CDU-Generalsekretär Paul Ziemiak rief zu einem noch entschlosseneren Kampf gegen Rechtsextremismus auf. "Die Erinnerung an die Opfer von Hanau ist ein Auftrag an jeden Einzelnen in unserem Land, Rechtsextremismus, Hass und Hetze jeden Tag im Keim zu ersticken", sagte er der Deutschen Presse-Agentur.

Die Grünen-Fraktionschefs im Bundestag, Katrin Göring-Eckardt und Anton Hofreiter, vermissen eine zusammenhängende Gesamtstrategie. "Nach den vollmundigen Ankündigungen der Bundesregierung bleiben entschiedene Schritte in der Bekämpfung von rechtsextremer und rassistischer Gewalt nach wie vor aus." FDP-Fraktionsvize Stephan Thomae forderte eine engere Zusammenarbeit der Sicherheitsbehörden im Kampf gegen rechtsextreme Netzwerke und entsprechendes Gedankengut. "Gerade im Internet muss eine Radikalisierung schneller erkannt und unterbunden werden."
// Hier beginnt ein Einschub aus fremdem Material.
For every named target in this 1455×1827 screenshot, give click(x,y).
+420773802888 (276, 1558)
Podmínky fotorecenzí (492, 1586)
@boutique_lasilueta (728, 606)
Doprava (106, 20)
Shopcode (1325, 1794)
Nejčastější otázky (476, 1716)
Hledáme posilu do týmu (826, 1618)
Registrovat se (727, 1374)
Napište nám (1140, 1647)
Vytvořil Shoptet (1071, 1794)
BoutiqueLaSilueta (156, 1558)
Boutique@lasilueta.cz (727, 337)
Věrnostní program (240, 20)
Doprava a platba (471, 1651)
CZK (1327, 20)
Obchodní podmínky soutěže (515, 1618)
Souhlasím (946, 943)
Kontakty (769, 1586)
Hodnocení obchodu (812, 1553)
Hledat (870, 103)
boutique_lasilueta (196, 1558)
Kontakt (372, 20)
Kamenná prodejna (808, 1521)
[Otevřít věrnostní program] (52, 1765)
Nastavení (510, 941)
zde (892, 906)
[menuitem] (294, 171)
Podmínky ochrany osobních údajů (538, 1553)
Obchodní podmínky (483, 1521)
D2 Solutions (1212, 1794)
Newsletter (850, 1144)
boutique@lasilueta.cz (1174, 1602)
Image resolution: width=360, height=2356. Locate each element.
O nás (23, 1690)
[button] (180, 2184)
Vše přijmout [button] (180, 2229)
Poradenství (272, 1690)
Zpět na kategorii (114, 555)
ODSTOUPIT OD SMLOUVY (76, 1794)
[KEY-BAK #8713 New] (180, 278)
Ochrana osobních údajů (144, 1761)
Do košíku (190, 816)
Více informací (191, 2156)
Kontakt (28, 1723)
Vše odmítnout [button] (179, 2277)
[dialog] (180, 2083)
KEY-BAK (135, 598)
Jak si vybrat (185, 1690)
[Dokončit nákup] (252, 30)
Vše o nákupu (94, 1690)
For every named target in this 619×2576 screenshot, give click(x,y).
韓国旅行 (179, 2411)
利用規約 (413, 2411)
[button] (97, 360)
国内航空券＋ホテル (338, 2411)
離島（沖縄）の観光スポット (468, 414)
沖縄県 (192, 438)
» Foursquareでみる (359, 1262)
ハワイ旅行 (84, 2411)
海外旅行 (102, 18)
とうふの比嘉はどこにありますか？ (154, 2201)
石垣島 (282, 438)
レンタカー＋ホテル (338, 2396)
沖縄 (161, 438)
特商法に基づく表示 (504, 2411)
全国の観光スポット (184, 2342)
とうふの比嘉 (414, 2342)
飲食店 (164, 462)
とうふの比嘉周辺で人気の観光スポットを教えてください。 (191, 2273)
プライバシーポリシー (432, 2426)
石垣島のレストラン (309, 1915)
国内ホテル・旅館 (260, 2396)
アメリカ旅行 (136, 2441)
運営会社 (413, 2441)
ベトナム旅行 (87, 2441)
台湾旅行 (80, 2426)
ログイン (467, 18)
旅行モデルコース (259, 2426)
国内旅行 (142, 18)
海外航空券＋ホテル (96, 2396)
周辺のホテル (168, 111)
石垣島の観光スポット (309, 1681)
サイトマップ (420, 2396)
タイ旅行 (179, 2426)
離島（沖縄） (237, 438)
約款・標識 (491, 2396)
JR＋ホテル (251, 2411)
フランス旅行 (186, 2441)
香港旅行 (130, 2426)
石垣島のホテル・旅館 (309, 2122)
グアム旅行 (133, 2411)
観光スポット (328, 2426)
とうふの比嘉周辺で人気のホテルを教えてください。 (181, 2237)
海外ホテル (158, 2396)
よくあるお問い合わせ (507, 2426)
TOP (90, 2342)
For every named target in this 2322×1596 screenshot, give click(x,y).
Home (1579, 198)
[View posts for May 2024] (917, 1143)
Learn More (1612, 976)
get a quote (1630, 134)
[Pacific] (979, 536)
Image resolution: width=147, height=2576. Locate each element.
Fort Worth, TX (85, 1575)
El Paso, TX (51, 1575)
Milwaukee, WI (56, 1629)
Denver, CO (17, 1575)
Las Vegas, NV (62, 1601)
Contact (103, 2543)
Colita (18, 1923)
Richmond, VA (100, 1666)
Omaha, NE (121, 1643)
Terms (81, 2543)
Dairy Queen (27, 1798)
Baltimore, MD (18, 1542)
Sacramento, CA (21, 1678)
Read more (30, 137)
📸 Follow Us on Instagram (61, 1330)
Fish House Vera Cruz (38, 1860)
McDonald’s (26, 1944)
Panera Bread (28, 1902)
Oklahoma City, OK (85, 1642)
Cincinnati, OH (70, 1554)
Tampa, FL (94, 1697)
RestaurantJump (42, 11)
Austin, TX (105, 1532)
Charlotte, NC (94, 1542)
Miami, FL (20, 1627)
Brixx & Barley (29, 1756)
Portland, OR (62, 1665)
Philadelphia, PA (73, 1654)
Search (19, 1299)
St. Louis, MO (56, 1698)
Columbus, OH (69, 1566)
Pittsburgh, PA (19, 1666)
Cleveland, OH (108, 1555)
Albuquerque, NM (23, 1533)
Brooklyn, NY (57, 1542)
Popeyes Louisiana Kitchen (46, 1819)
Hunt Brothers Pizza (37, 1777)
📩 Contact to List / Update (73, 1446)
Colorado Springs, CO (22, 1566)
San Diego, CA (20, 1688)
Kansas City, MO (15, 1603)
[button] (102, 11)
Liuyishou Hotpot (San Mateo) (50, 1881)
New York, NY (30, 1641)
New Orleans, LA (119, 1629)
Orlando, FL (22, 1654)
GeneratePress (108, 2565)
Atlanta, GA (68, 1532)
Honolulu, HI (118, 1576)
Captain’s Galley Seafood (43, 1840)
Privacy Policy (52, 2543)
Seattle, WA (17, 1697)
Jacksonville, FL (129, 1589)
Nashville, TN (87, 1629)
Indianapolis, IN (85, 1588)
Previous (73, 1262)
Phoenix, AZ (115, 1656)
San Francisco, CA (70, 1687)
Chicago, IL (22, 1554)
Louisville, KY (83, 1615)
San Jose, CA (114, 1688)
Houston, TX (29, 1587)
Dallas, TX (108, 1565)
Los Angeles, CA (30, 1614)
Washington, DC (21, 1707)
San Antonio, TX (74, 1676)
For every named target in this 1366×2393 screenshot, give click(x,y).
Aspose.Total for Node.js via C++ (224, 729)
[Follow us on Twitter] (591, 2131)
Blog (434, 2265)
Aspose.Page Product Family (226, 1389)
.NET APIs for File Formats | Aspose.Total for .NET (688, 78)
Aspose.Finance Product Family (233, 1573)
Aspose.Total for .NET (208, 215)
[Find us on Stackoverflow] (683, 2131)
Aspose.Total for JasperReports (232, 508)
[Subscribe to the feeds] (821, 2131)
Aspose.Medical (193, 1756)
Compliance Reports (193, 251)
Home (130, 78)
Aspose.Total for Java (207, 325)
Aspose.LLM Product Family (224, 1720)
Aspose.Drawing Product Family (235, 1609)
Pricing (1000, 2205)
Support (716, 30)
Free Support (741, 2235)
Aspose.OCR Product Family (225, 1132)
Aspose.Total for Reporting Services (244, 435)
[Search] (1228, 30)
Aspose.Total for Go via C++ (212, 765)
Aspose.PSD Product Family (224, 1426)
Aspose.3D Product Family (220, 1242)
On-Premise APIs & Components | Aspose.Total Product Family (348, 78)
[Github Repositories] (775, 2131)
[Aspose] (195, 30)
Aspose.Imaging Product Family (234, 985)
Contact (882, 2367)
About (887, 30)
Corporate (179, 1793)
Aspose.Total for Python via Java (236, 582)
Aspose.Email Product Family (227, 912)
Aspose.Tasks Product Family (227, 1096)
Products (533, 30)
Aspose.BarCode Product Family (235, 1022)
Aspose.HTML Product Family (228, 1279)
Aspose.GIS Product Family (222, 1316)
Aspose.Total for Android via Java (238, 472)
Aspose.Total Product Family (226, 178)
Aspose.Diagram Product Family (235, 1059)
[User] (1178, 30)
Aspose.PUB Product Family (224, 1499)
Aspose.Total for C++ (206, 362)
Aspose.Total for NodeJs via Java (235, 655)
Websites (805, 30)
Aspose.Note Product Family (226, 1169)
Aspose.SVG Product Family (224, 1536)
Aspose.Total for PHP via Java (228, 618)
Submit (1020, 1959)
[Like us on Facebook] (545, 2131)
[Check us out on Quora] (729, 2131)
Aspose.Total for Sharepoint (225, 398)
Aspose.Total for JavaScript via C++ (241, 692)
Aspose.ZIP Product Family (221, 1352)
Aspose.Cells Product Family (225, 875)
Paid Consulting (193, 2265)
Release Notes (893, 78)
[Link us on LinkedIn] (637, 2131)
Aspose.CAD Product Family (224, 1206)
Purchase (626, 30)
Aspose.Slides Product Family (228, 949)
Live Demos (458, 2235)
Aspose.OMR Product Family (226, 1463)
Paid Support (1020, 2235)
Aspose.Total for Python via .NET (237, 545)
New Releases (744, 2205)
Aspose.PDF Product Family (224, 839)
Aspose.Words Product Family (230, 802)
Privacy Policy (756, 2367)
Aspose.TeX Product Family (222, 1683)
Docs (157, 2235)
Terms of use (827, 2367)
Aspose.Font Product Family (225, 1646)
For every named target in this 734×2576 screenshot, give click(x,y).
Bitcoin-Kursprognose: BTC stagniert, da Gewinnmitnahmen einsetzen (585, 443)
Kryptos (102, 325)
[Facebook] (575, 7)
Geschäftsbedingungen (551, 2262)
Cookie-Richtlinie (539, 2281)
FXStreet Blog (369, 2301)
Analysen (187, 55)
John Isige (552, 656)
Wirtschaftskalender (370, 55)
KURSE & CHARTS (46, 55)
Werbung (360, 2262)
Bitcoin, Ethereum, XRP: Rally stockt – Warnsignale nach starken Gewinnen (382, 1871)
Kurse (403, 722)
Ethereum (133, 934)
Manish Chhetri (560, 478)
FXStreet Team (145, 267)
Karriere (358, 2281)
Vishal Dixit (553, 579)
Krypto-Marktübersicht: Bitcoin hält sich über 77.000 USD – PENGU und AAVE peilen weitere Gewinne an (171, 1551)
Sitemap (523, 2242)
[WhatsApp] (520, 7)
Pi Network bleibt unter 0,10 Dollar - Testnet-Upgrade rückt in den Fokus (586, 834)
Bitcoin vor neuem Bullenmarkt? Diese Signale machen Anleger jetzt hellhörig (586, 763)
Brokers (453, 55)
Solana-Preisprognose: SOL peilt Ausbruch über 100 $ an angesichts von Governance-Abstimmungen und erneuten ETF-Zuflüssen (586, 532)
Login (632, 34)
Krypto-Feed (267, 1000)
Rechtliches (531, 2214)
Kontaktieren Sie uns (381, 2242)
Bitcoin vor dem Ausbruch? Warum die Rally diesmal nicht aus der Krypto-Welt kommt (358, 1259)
In Wiesbaden gedachte Hessens Landtagspräsident Boris Rhein (CDU) der Opfer und sprach den Angehörigen der Ermordeten sein Mitgefühl aus. Er empfinde Zorn und tiefe Scham, sagte Rhein. Das Attentat sei "die Eskalation rassistisch und rechtsextremistisch motivierter Anschläge in Deutschland in jüngster Zeit".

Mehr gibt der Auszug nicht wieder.